__BRIEF__.
How many of the lines below hold the string "will"? Say only the number.

(INPUT RECORDS begins)

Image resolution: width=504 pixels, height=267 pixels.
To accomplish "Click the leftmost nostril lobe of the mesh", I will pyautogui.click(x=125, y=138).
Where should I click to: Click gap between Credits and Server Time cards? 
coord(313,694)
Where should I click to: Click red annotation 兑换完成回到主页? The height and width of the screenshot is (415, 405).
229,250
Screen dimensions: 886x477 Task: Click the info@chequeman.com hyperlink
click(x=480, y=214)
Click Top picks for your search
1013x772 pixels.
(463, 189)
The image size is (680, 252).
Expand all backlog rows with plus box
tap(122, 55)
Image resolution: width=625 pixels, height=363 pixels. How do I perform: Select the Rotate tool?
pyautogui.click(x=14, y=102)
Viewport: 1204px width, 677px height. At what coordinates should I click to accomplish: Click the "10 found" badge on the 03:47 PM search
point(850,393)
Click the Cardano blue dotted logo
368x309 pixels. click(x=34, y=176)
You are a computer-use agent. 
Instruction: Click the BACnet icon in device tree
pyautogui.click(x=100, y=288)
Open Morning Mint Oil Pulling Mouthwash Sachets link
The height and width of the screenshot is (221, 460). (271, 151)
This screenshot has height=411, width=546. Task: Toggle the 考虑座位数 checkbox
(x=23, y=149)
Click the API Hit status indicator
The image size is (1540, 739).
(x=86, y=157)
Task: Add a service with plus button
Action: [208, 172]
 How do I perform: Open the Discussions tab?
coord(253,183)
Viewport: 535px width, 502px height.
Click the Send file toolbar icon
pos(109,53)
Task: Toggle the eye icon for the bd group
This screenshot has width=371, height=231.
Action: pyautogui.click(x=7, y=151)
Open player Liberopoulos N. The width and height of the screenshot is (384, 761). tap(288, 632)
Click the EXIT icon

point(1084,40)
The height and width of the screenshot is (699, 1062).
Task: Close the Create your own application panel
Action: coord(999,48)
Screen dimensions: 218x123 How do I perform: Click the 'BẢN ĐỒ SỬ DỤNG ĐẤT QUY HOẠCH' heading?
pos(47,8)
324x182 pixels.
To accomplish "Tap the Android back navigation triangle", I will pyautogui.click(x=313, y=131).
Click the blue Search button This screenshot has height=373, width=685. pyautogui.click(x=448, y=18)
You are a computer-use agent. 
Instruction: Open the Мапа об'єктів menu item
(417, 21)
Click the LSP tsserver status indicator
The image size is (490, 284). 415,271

(INPUT RECORDS ends)

__OUTPUT OF THE EXERCISE__.
2